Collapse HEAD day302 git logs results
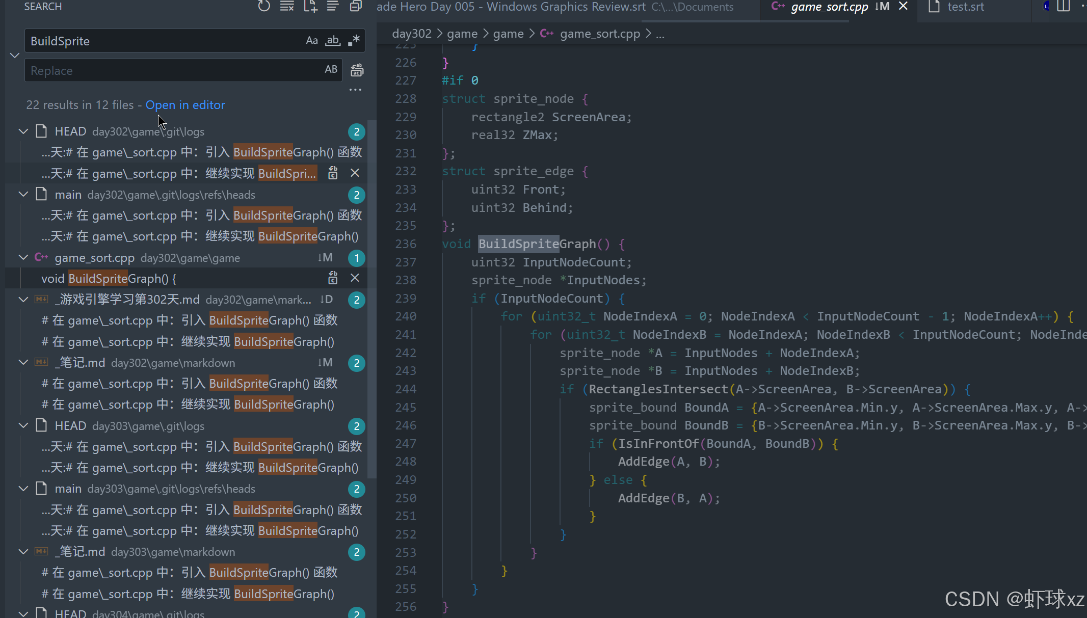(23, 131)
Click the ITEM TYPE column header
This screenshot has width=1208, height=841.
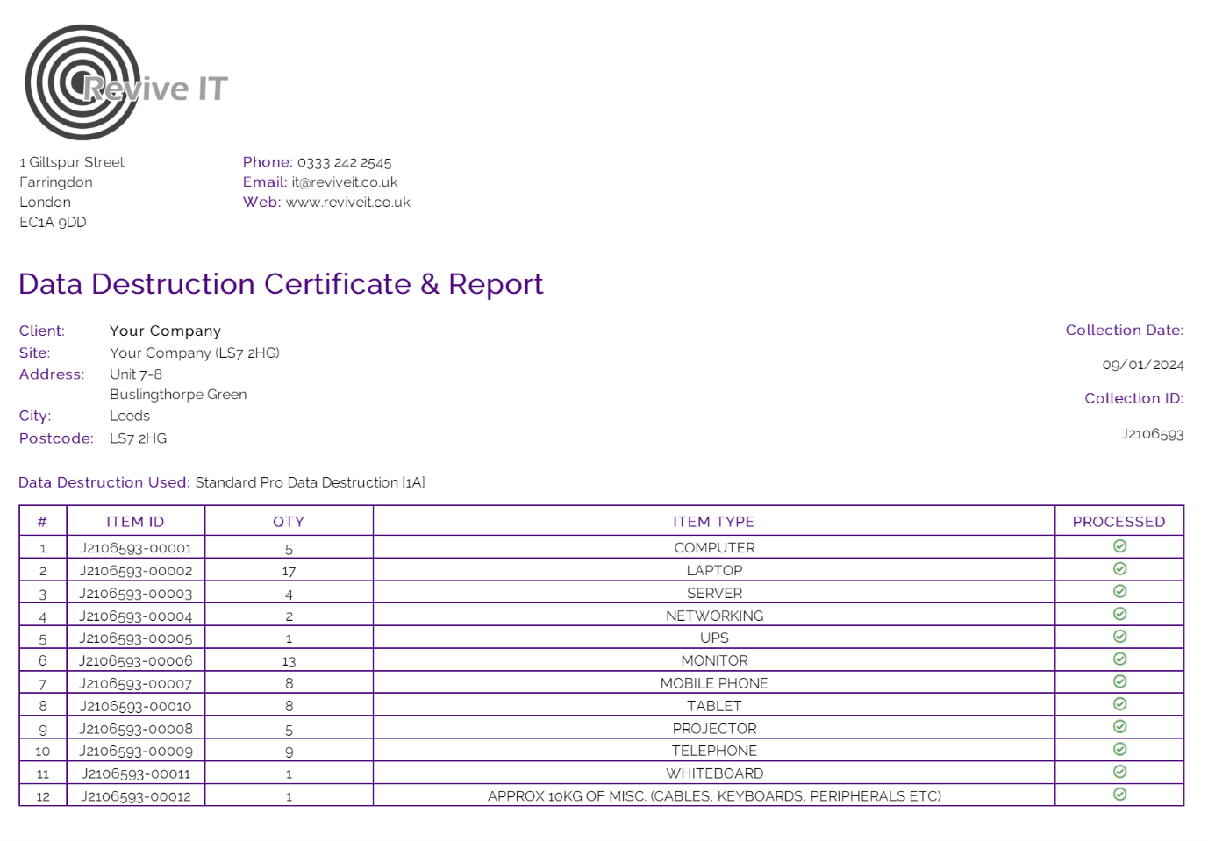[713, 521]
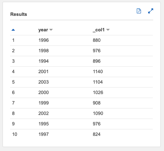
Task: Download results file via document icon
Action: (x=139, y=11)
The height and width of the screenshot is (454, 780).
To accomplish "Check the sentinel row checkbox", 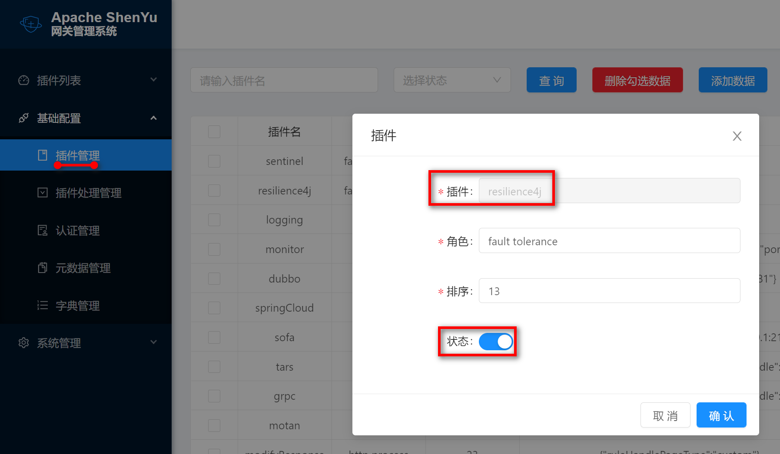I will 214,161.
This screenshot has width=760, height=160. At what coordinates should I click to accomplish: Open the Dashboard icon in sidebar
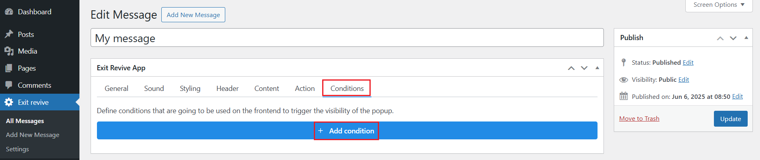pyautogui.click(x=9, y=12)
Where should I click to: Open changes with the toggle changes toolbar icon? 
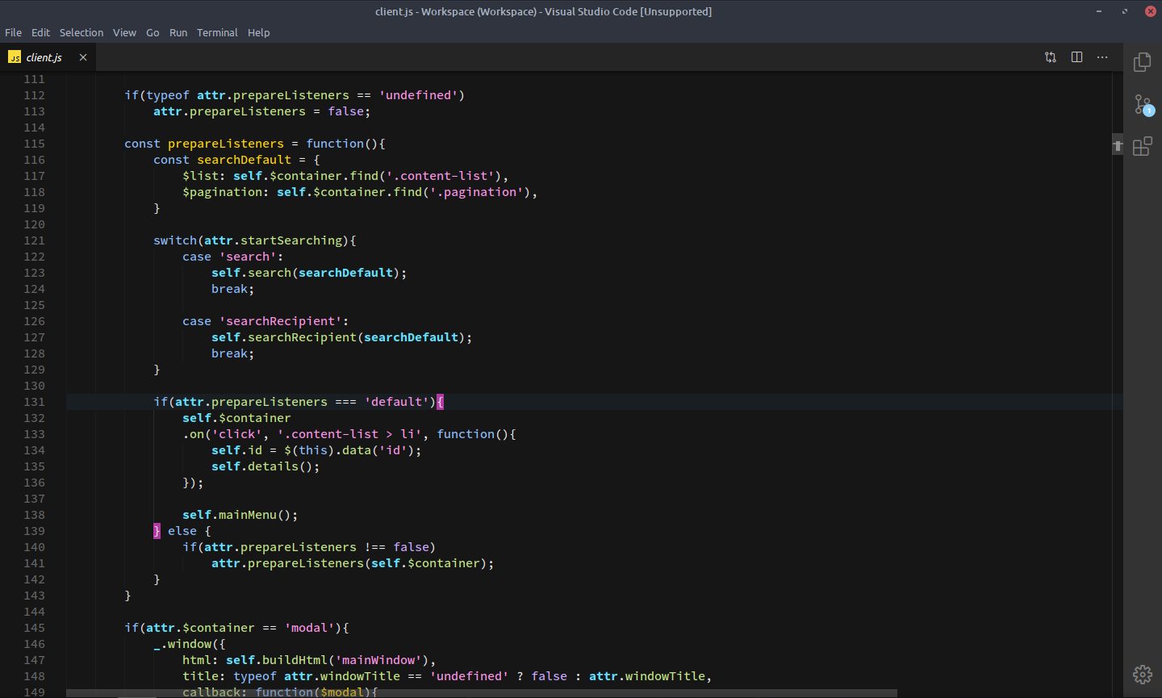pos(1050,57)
---
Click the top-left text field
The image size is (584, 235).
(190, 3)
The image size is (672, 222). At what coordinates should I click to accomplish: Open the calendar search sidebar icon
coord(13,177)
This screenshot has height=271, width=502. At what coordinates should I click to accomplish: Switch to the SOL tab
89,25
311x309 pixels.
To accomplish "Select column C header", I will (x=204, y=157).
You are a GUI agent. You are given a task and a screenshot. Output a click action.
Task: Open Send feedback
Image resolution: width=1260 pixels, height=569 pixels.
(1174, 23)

* [What to do]
Rewrite the stretch of material from the line containing "This screenshot has width=760, height=160." through the line containing "pos(1050,57)", replacing "Dashboard" with "Settings" and leaving everything else unchanged. Leave the pictures out of your version.

* [Answer to the problem]
This screenshot has width=760, height=160. At what coordinates should I click to accomplish: Open the Settings icon in sidebar
pyautogui.click(x=9, y=12)
Where should I click to: Open changes with the toggle changes toolbar icon? 
pos(1050,57)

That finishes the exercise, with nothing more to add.